Однажды во время встречи с учителями и родителями, на которой обсуждались опасности языка, не предусматривающего возможности выбора, одна женщина принялась яростно возражать: «Но ведь в самом деле существуют вещи, которые ты должен делать, нравится тебе это или нет! И я не вижу ничего плохого в том, чтобы и детям своим объяснить, что существуют такие вещи». Когда ее попросили привести пример того, что мы «должны» делать, она ответила: «Очень просто! Сегодня после этой встречи я должна идти домой и готовить ужин. Я ненавижу готовить! От всей души ненавижу, но готовлю каждый день вот уже двадцать лет, даже если с ног валюсь, потому что это одна из тех вещей, которые просто нужно делать». Я сказал ей, что мне грустно слышать о том, как она провела столько времени, занимаясь ненавистным делом и чувствуя себя обязанной не бросать его. Также я сказал, что изучение языка ННО, возможно, поможет ей найти лучшие варианты.

◆ ◆ ◆ ◆

### Задания
a – Изложите фрагмент о встрече с учителями и родителями в двух предложениях.
b – Переведите на английский язык предложение из фрагмента о встрече с учителями и родителями: «Я сказал ей, что мне грустно слышать о том, как она провела столько времени, занимаясь ненавистным делом и чувствуя себя обязанной не бросать его».
c – Подхватите фрагмент о встрече с учителями и родителями и напишите его продолжение, начиная сразу после последнего предложения.
Следующие строки представляют собой самостоятельный материал.

◆ ◆ ◆ ◆

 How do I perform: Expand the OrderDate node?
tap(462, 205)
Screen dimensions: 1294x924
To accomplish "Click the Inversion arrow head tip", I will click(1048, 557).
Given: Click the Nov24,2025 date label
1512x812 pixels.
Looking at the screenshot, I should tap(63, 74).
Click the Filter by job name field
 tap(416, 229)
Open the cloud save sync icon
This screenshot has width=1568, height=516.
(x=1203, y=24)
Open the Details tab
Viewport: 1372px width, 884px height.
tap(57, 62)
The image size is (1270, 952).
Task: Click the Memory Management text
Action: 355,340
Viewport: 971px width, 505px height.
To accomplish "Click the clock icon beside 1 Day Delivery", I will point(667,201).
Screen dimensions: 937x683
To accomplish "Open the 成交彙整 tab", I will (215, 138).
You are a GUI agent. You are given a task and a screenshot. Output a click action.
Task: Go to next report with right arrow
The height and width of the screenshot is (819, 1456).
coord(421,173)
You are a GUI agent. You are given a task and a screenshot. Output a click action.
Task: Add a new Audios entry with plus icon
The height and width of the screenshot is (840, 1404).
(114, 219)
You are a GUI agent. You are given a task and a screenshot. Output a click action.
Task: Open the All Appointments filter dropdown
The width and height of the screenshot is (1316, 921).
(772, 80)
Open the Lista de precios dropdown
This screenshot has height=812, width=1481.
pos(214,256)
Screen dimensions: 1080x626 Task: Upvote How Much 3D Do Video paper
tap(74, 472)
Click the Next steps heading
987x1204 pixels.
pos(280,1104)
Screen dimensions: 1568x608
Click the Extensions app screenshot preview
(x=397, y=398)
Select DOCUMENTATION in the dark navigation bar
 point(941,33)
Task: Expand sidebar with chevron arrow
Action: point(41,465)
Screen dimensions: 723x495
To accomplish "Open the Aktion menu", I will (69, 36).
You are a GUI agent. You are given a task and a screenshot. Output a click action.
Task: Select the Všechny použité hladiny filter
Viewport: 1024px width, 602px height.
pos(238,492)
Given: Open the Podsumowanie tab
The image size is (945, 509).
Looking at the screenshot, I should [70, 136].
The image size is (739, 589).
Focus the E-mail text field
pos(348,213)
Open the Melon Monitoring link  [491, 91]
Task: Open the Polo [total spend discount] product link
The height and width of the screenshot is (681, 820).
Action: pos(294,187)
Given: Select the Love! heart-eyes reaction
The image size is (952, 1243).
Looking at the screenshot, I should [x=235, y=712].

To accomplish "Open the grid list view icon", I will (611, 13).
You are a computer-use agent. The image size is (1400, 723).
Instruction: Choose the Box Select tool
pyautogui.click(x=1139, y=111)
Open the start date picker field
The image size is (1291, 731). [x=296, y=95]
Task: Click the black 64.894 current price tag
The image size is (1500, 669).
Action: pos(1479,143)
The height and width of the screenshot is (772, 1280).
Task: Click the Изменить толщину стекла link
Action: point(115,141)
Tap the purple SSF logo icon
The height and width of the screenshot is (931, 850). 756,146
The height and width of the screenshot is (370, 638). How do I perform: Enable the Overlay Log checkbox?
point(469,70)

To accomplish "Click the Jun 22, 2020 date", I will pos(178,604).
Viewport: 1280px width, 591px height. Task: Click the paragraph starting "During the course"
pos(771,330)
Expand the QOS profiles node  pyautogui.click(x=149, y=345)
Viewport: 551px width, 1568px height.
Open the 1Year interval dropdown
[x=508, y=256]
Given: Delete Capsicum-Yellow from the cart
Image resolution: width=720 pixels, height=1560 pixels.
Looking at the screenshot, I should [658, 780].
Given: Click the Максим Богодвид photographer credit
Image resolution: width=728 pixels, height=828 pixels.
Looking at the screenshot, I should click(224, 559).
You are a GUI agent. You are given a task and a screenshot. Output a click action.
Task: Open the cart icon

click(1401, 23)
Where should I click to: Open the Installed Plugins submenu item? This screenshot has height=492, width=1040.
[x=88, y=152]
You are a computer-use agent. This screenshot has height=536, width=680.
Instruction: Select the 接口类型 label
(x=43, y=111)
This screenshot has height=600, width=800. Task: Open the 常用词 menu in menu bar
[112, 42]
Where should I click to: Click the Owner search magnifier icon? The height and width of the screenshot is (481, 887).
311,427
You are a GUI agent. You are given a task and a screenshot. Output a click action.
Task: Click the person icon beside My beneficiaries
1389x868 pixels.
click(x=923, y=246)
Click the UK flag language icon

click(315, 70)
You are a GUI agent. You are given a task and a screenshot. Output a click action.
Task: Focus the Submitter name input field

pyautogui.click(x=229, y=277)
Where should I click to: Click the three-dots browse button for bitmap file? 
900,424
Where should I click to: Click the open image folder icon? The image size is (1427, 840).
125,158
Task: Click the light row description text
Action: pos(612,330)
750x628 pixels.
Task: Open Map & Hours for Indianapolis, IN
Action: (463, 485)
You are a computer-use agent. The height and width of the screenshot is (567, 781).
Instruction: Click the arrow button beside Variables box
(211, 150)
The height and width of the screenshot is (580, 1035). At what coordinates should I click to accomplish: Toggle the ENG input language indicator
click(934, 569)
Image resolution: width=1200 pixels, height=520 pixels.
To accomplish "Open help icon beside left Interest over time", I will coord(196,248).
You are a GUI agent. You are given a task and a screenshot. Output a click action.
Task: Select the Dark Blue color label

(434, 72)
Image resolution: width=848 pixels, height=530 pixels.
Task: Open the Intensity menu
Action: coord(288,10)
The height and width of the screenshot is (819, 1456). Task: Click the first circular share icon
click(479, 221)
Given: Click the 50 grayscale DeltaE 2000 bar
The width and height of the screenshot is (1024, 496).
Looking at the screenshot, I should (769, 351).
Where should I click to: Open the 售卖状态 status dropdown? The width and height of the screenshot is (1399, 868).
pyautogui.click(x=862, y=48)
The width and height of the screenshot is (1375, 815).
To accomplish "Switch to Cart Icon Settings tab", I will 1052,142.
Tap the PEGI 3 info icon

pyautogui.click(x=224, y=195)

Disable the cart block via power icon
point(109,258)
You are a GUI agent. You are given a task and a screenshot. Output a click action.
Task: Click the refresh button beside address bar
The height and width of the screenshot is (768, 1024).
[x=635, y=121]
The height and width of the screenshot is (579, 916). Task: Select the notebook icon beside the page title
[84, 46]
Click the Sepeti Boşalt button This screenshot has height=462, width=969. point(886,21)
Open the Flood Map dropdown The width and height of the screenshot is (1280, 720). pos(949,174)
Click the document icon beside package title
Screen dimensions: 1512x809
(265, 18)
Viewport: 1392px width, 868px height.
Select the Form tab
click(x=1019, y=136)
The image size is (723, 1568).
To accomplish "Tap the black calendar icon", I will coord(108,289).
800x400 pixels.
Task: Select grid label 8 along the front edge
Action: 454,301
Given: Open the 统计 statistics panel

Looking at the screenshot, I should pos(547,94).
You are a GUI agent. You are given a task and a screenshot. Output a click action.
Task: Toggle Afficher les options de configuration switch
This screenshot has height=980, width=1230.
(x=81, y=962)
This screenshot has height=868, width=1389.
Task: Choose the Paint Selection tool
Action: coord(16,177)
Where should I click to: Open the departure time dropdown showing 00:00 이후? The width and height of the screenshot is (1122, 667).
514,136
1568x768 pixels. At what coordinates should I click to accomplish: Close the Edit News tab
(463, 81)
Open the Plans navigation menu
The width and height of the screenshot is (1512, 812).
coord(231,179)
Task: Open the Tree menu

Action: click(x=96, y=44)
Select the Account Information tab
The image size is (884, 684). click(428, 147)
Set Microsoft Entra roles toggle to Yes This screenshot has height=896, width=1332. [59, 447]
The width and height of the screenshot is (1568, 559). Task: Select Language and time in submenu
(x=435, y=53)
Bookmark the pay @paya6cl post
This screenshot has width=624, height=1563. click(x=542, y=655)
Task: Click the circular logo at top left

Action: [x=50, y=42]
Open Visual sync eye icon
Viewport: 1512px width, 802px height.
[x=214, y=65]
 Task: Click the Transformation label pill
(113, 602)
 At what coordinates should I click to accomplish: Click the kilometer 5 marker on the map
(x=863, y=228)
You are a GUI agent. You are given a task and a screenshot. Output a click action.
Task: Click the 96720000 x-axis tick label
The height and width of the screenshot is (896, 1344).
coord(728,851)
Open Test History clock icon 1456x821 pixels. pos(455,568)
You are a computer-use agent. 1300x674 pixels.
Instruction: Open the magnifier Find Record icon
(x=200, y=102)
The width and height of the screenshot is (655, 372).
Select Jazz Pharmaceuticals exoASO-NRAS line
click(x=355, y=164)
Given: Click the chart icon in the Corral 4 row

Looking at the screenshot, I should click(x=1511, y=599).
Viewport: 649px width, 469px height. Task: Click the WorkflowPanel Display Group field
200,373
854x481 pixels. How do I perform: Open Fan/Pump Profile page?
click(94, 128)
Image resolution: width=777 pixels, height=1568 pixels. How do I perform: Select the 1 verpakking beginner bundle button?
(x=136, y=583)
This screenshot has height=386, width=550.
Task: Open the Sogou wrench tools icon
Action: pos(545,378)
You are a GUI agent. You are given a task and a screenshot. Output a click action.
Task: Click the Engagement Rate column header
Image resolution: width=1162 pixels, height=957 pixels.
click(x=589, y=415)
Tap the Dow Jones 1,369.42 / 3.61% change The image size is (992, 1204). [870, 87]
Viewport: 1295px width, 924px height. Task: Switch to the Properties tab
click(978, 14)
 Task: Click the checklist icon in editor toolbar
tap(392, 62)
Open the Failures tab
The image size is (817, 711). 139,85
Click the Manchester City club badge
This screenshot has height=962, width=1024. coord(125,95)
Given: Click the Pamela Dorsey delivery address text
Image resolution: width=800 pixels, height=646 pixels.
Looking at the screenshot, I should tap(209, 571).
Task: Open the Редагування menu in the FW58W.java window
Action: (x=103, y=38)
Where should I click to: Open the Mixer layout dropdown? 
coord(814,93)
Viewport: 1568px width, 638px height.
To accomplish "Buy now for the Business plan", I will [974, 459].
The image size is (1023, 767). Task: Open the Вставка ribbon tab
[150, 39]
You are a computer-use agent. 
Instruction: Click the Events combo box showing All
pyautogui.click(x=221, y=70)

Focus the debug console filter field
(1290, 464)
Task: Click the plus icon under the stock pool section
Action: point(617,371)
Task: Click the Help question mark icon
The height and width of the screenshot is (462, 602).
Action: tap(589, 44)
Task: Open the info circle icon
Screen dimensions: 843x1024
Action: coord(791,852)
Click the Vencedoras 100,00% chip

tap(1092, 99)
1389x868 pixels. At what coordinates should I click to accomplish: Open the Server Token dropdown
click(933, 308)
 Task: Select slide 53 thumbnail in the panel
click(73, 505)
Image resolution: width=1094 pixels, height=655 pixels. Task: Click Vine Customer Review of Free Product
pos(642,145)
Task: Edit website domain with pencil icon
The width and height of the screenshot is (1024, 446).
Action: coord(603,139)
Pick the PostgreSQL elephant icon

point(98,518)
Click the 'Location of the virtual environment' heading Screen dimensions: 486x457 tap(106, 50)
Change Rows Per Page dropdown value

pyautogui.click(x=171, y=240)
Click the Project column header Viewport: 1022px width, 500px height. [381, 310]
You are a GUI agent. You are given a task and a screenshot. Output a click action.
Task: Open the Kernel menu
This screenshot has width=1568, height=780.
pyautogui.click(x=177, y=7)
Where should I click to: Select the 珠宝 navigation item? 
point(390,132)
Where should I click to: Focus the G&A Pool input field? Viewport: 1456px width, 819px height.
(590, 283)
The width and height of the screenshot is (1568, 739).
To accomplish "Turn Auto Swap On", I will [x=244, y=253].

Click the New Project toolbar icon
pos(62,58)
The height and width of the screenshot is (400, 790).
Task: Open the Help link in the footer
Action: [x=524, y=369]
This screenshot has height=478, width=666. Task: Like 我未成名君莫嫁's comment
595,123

◆ ◆ ◆ ◆

### Ответы по заданиям
a – На встрече с учителями и родителями одна женщина возразила, что есть вещи, которые нужно делать независимо от желания, и в пример привела приготовление ужина: она ненавидит готовить, но делает это каждый день уже двадцать лет. Рассказчик сказал, что ему грустно это слышать, и предположил, что изучение языка ННО, возможно, поможет ей найти лучшие варианты.

b – I told her that I was sad to hear how she had spent so much time doing something she hated and feeling obliged not to give it up.

c –
Мы можем сменить язык, подразумевающий отсутствие выбора, на язык, признающий выбор.
Рад сообщить, что она оказалась хорошей ученицей. В конце тренинга она действительно отправилась домой и объявила своей семье, что больше не хочет готовить. Спустя три недели, когда двое ее сыновей тоже пришли на занятие, появилась возможность получить обратную связь. Мне было любопытно, как они отреагировали на слова своей матери. «Маршалл, я просто сказал себе: “Слава Богу”», – вздохнул старший. Заметив мое удивление, он пояснил: «Я сказал себе, что она, возможно, перестанет теперь жаловаться за каждым обедом!»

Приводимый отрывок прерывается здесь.